L’importanza di un modello europeo

È altrettanto urgente anche coordinare gli sforzi dei molteplici settori coinvolti nella colossale trasformazione in corso, perché a quest’ultima non importano le frontiere tradizionali. Perché le sfide come la transizione energetica e la rivoluzione digitale sono fenomeni che interessano trasversalmente più settori. Settore minerario, chimica, energia, industrie manifatturiere, infrastrutture, autorità nazionali e locali devono collaborare: un’orchestrazione complessa, che deve essere portata avanti con successo, da monte a valle. Guardiamo anche cosa stanno facendo i competitor! E non smettiamo mai di adattarci! Di fronte alla Cina e agli Stati Uniti, l’Europa deve inventare un suo modello. Un modello ibrido, tra iniziativa privata e dirigismo pubblico, che ci permetta innanzitutto di tutelarci e rafforzarci per poi ripartire alla conquista del mondo, a medio e lungo termine, sempre in condizioni di reciprocità che garantiscano una sana concorrenza.”
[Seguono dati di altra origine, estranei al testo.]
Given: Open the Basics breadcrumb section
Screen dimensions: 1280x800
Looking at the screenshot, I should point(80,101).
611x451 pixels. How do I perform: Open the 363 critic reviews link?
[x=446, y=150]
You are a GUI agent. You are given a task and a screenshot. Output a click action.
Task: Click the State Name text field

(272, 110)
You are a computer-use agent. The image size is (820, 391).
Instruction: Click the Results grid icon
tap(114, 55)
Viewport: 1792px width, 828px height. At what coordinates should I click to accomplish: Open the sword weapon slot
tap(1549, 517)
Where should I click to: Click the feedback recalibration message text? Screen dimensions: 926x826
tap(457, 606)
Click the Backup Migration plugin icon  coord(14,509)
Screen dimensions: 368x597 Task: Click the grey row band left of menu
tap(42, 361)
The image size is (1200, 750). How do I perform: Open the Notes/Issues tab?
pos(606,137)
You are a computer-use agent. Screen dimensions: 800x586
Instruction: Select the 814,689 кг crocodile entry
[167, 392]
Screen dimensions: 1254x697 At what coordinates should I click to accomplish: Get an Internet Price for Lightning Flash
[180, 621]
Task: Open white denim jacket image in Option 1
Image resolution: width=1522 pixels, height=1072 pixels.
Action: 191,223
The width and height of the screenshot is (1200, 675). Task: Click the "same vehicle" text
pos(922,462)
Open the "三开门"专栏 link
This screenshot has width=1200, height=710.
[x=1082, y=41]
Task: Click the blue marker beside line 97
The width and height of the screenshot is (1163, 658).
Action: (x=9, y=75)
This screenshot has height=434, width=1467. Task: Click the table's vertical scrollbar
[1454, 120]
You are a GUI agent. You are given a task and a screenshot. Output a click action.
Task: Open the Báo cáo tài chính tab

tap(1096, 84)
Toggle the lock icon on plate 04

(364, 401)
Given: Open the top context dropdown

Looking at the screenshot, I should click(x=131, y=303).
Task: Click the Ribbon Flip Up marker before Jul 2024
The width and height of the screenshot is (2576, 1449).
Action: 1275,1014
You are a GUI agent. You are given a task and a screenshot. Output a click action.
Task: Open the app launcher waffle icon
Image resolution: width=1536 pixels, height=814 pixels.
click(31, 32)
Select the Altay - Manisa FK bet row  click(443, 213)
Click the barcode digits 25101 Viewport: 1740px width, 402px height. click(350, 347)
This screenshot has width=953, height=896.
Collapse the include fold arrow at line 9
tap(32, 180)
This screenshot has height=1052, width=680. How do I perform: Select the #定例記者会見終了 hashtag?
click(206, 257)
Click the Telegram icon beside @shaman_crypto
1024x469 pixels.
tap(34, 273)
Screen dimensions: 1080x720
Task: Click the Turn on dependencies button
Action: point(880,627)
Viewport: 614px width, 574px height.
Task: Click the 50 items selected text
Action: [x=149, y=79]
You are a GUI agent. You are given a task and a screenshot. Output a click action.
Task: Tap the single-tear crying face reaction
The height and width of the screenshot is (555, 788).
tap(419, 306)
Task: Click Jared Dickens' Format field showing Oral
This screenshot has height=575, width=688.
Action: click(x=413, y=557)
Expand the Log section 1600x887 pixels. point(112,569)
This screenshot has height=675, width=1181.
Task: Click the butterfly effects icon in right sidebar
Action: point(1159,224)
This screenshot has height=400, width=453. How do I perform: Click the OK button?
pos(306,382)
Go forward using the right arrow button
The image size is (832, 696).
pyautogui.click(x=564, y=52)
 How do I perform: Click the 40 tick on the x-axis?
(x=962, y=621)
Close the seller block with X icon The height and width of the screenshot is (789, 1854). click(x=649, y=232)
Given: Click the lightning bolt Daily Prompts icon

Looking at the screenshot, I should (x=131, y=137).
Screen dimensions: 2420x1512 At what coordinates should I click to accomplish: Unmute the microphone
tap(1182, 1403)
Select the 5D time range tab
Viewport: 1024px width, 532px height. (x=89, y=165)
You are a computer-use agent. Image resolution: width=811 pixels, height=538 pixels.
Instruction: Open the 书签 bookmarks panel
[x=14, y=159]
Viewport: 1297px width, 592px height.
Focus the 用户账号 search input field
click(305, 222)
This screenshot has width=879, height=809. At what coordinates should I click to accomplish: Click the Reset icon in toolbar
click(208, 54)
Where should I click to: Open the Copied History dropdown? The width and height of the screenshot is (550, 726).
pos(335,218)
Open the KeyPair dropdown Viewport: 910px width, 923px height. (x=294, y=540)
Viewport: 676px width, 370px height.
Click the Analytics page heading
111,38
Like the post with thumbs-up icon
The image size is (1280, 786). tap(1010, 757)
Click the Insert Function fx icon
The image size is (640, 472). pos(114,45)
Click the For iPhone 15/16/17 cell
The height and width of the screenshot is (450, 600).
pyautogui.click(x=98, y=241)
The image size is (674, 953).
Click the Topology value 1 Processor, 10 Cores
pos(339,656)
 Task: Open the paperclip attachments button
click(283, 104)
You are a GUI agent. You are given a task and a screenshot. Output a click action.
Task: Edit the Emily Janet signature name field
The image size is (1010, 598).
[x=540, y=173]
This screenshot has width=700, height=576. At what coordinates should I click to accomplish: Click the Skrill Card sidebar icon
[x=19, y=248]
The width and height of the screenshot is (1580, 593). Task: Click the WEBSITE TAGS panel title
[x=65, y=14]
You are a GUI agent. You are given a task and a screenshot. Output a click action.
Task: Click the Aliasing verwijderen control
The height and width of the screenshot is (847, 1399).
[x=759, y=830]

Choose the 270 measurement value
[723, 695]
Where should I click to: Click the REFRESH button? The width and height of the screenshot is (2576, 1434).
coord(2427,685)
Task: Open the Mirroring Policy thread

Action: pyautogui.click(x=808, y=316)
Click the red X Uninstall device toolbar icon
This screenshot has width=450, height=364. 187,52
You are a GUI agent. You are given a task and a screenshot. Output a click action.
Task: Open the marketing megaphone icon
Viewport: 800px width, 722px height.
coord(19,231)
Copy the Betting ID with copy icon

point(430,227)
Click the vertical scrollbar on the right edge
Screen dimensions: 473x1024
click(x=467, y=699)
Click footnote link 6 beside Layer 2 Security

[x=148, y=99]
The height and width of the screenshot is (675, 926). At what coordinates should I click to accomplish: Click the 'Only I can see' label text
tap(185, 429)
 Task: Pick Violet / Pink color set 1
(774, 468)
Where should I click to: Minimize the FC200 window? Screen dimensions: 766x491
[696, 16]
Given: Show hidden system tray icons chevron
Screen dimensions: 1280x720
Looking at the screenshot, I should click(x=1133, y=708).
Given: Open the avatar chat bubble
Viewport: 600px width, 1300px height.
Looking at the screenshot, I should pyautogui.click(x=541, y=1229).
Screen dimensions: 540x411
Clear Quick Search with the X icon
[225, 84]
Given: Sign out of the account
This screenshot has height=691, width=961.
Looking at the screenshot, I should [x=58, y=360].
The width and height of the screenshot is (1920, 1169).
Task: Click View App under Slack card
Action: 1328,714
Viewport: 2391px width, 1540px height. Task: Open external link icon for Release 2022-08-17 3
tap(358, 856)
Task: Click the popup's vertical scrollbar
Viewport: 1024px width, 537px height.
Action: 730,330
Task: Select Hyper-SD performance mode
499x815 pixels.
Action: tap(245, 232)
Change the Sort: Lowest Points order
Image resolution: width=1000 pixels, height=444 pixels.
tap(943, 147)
250 miliardi investiti in elettrificazione

I costruttori europei sono assolutamente impegnati a perseguire l’obiettivo della decarbonizzazione. Come dubitarne, quando investono 250 miliardi nell’elettrificazione? D’altro canto, pur condividendo l’obiettivo, pensano di poter dire la loro sul modo di riuscirci: adozione di un principio di neutralità tecnologica, iniziativa della Commissione per incentivare le 200 maggiori città europee ad armonizzare le politiche di mobilità, creazione di aree verdi di sviluppo economico in ogni Paese per favorire la costituzione di cluster, implementazione di una politica di sviluppo del mercato delle auto elettriche compatte ed economiche per garantire che l’auto resti accessibile a tutti e ridurre l’impatto della mobilità nelle città e sull’ambiente. Creazione di un ecosistema per la produzione e distribuzione dell’idrogeno o software … Ecco alcuni esempi concreti delle catene del valore che si possono comprendere solo con il lavoro di squadra. Che le autorità pubbliche ne individuino 10 di questo tipo, strategiche e prioritarie! Penso che basterebbe che lanciassero iniziative trasversali, su scala europea, costringendo i settori interessati a coordinarsi in base al principio della condizionalità per far partire la macchina e porre l’Europa al livello che ci meritiamo. Queste sono solo alcune delle proposte con cui oggi contribuisco al dibattito. Perché queste sfide interessano tutti, politici, costruttori, stakeholder, cittadini. Per tracciare la strada di una risposta condivisa e di una mobilitazione collettiva, riportiamo l’auto al centro di un dibattito pubblico solido e ispirato dai fatti. Smettiamola di vedere l’industria automotive come il problema e diventerà parte della soluzione!”